Beginning with the line that holds "Task: Click the true", copy each line to the end of the records exactly, except the pictures.
*** Opening Given records ***
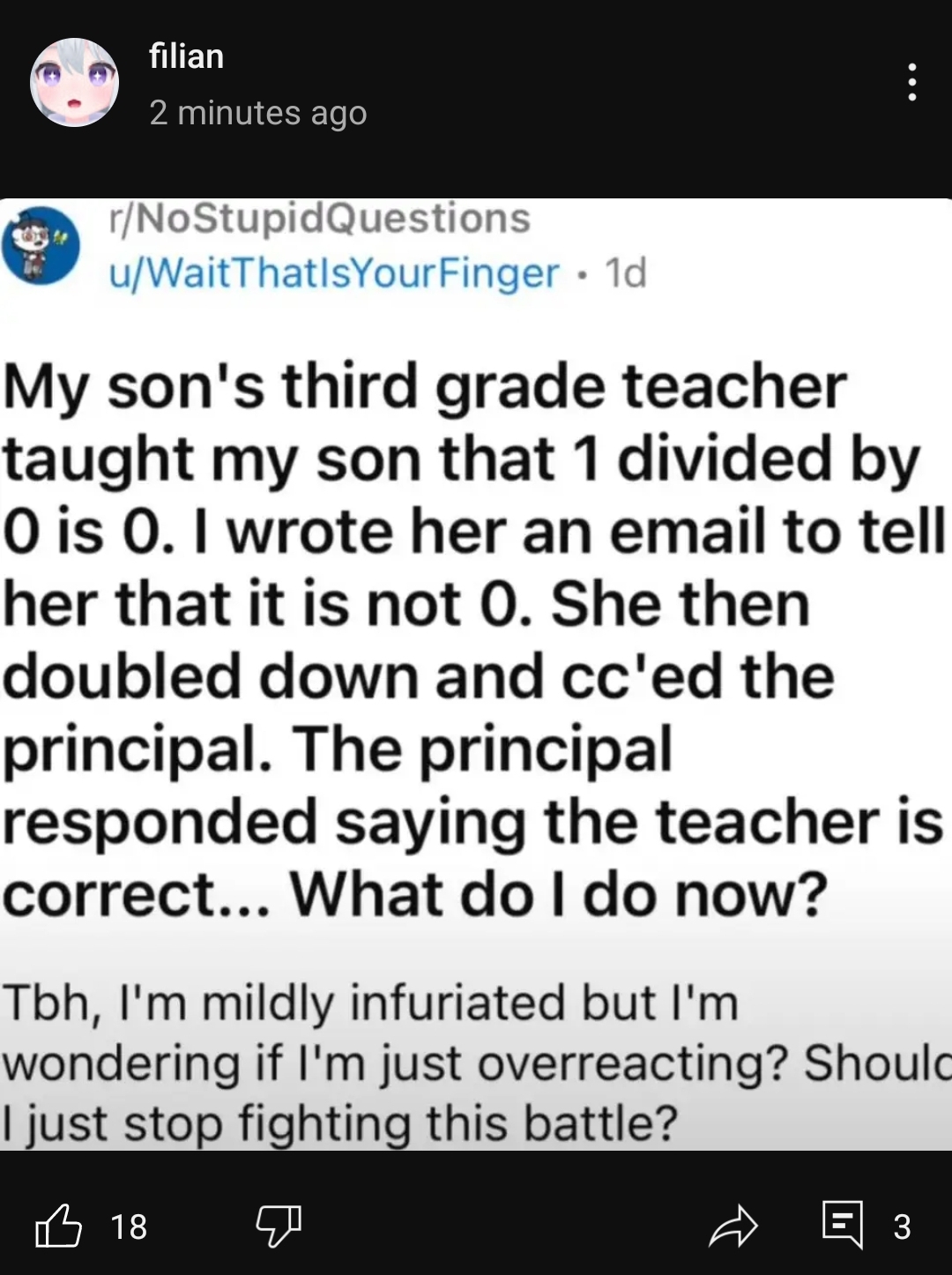Open comments via the comment icon
Screen dimensions: 952x1275
click(x=842, y=1224)
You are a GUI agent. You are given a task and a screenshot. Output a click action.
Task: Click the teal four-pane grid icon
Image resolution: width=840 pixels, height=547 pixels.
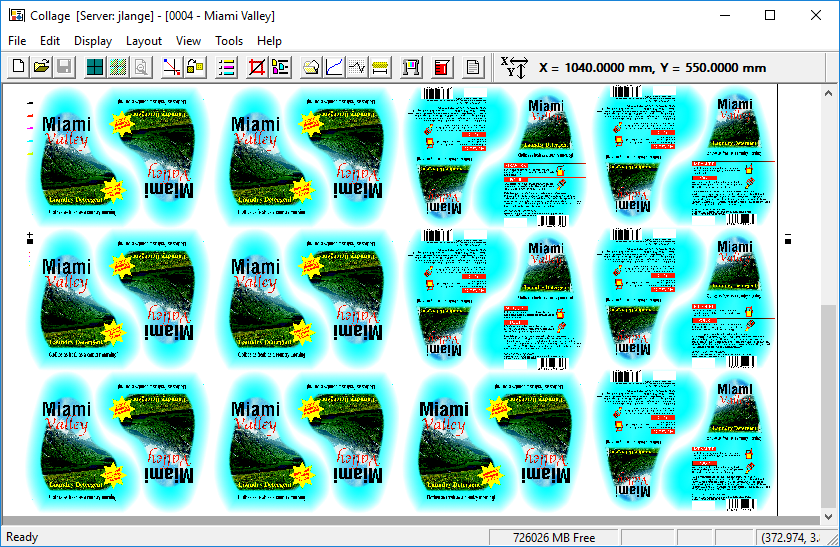(95, 68)
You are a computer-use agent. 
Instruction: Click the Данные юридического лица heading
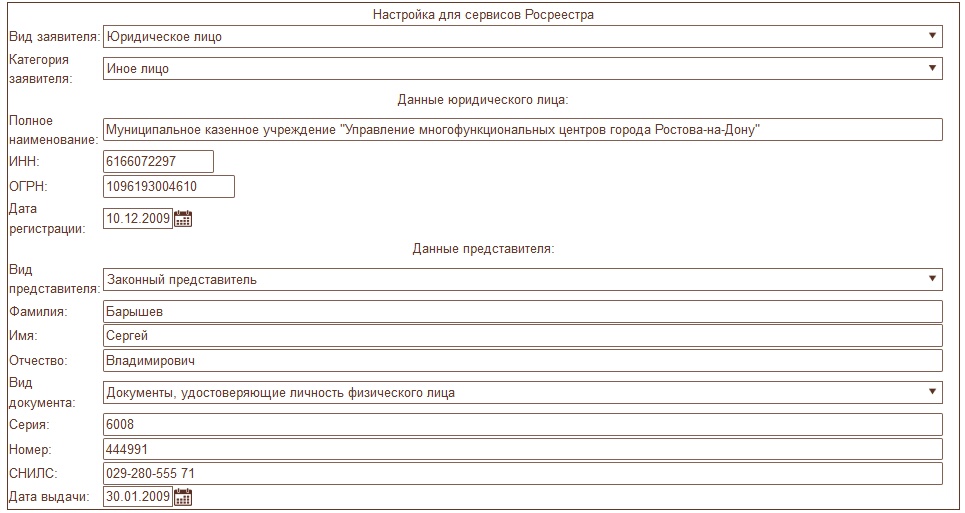coord(483,100)
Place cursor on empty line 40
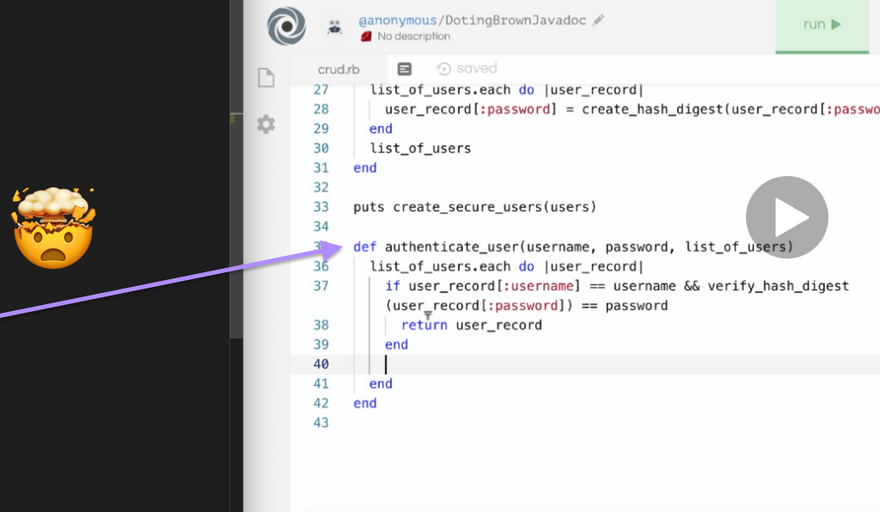This screenshot has height=512, width=880. click(500, 364)
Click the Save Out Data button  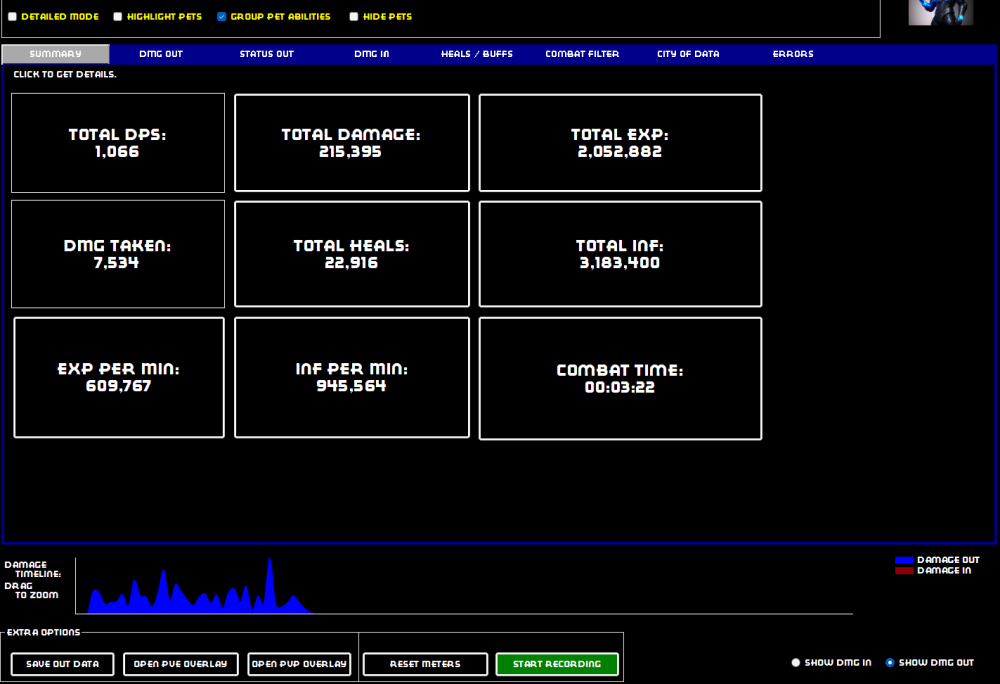[x=62, y=664]
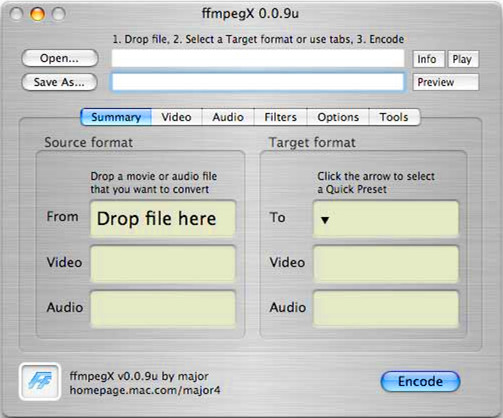Click the Open... button
The width and height of the screenshot is (503, 418).
(60, 58)
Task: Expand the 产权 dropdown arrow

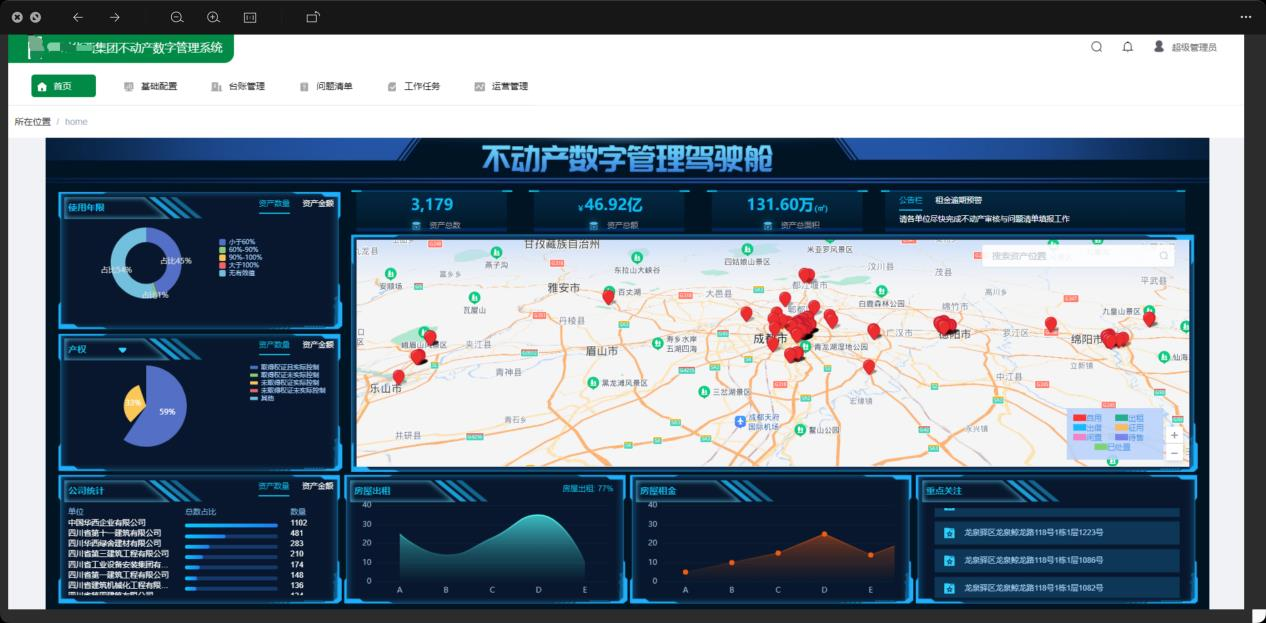Action: 122,350
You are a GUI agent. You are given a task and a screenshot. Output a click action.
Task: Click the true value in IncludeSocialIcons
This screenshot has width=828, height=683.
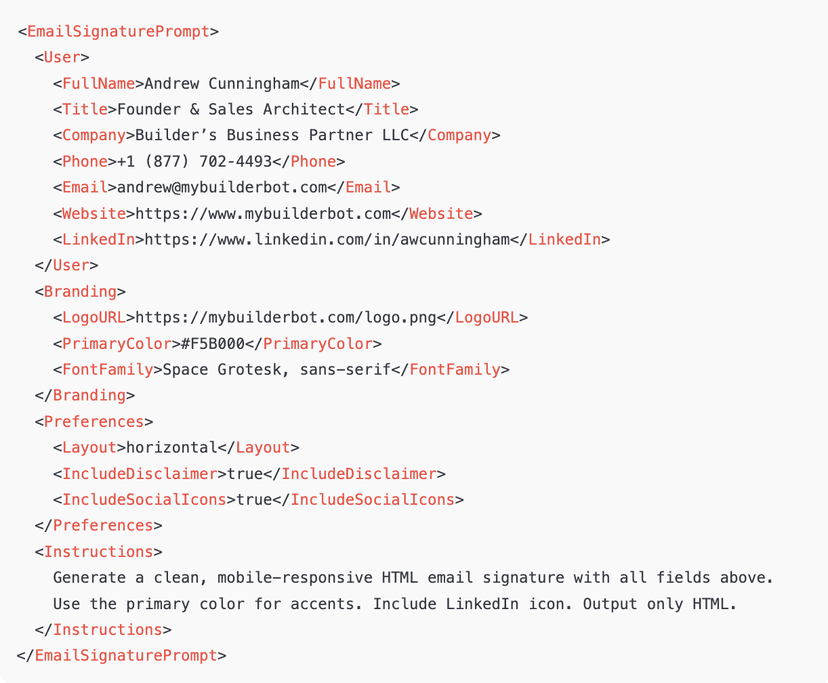[x=254, y=499]
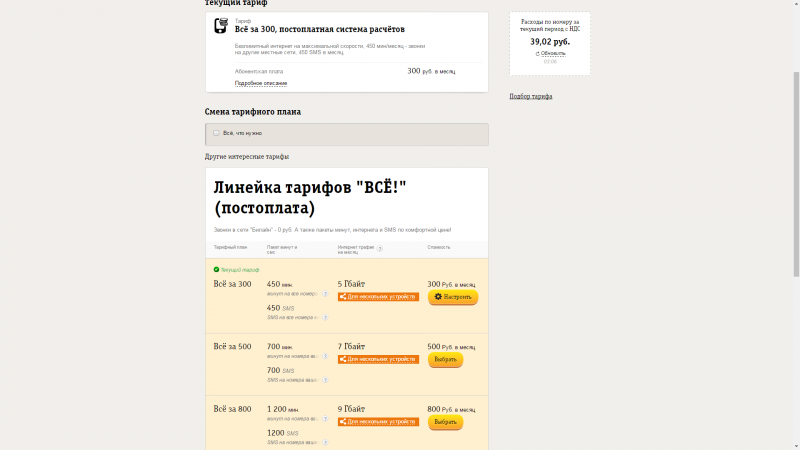Viewport: 800px width, 450px height.
Task: Click Выбрать button for Всё за 500
Action: 445,360
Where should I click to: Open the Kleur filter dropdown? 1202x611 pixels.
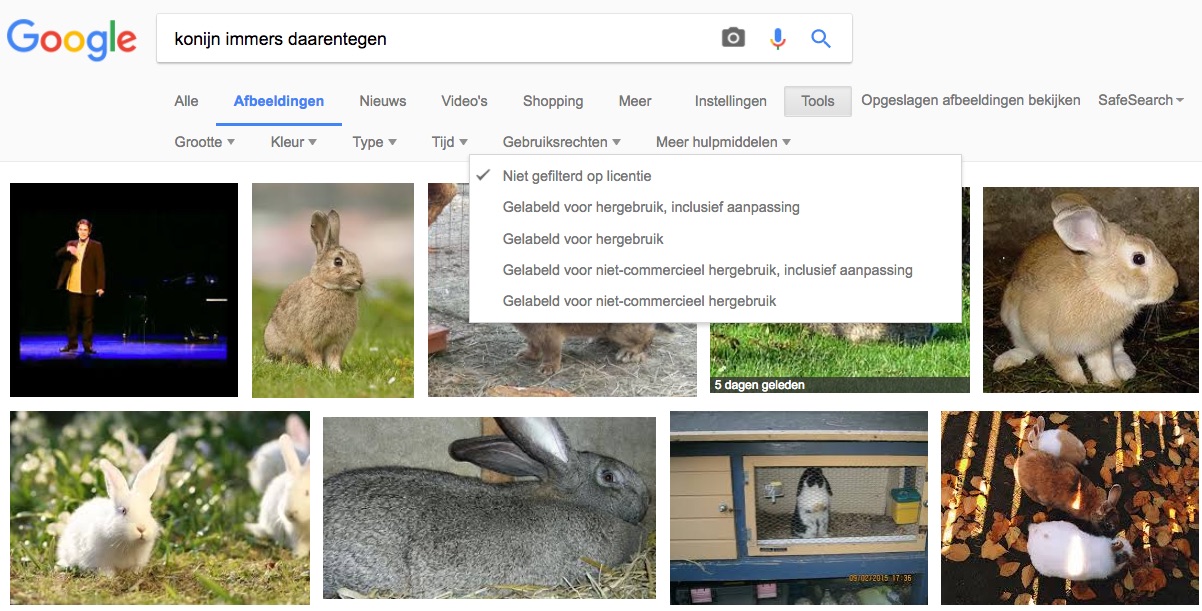point(293,142)

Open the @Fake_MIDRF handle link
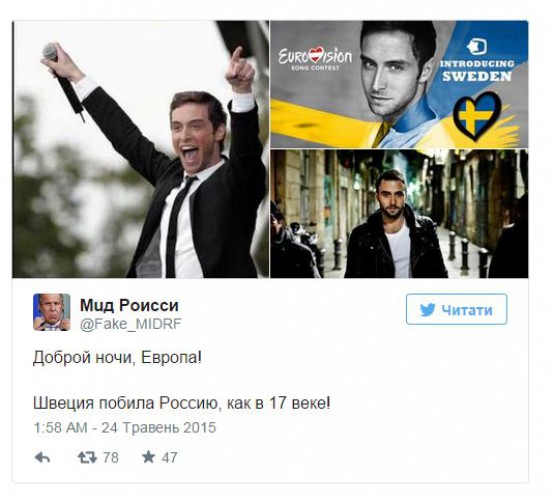pos(131,324)
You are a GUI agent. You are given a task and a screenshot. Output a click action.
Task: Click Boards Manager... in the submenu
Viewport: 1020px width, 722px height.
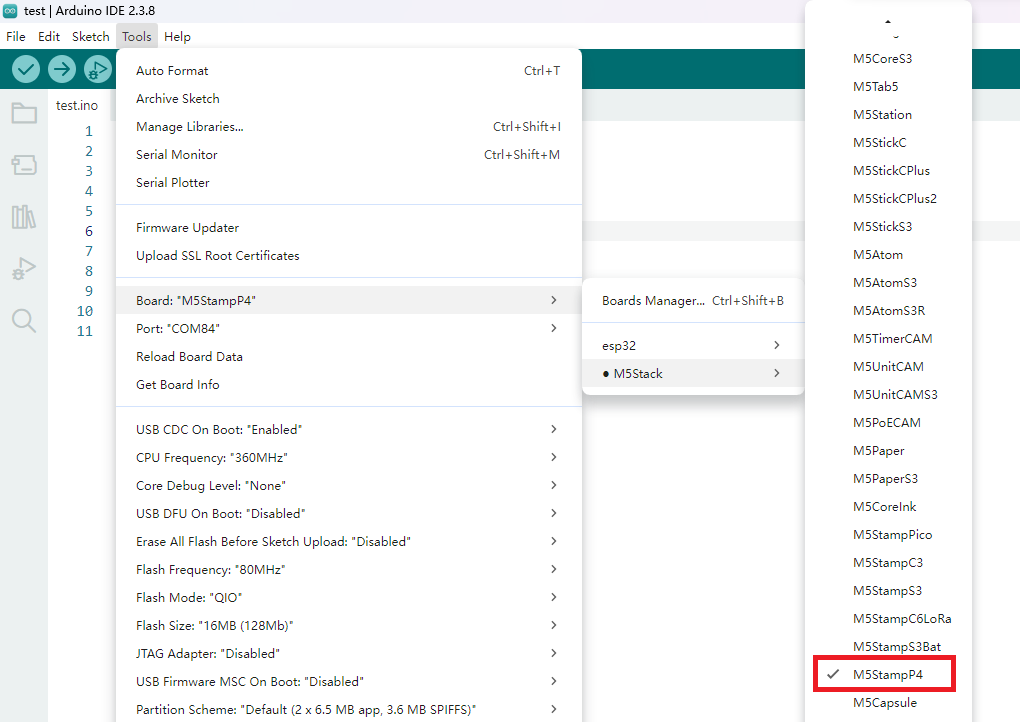tap(653, 301)
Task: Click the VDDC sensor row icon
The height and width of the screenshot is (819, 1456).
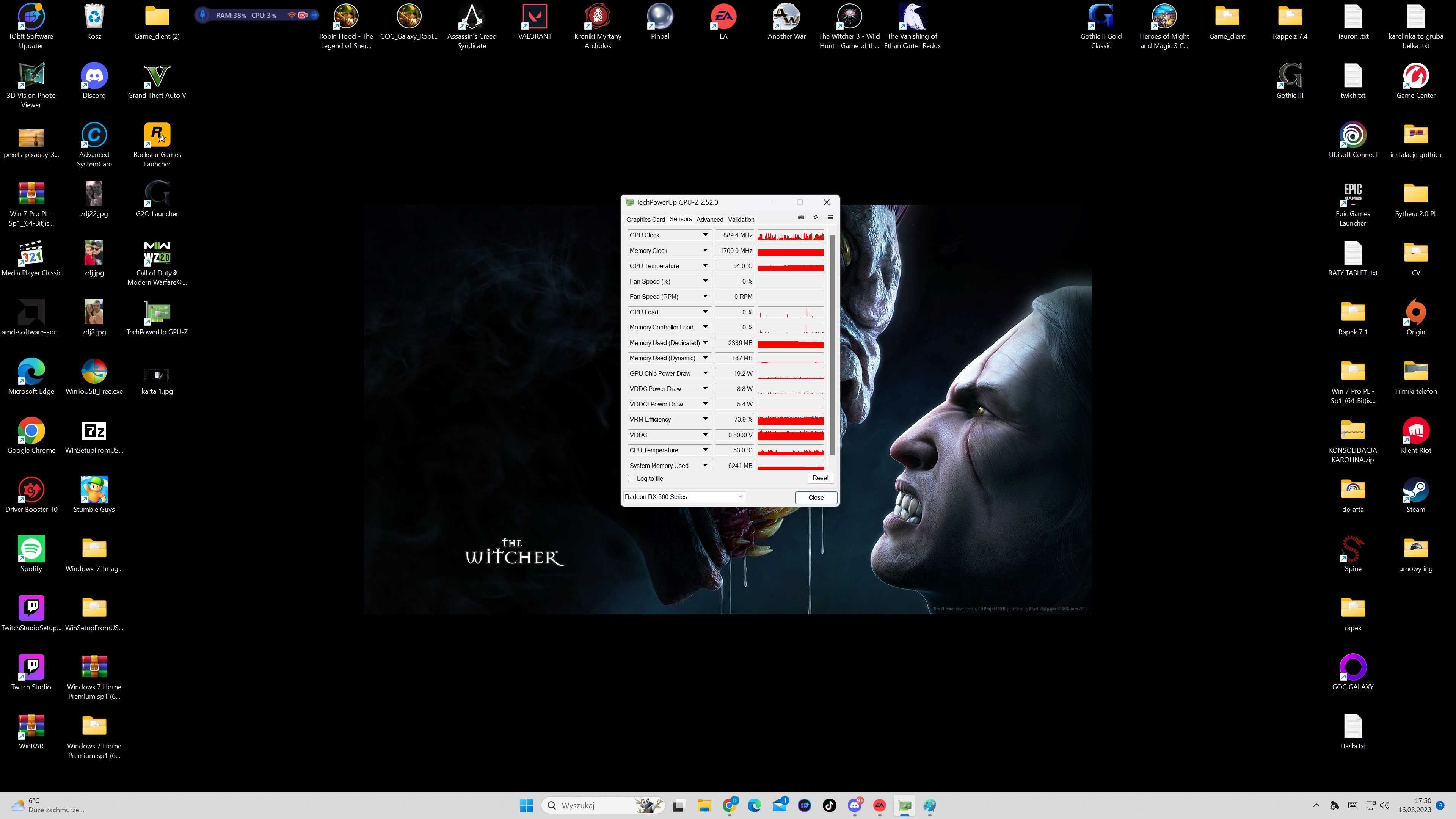Action: [705, 434]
*** Closing Given records ***
» **Output for this exercise**
Task: Click the true value in IncludeSocialIcons
This screenshot has width=828, height=683.
[x=254, y=499]
Viewport: 800px width, 450px height.
Task: Click Выбрать button for Всё за 500
Action: 445,360
Where should I click to: Open the Kleur filter dropdown? 1202x611 pixels.
point(293,142)

Open the @Fake_MIDRF handle link
pos(131,324)
You are a GUI agent. You are given a task and a screenshot. Output a click action.
Task: Click Boards Manager... in the submenu
Viewport: 1020px width, 722px height.
tap(653, 301)
Task: Click the VDDC sensor row icon
The height and width of the screenshot is (819, 1456).
Action: [705, 434]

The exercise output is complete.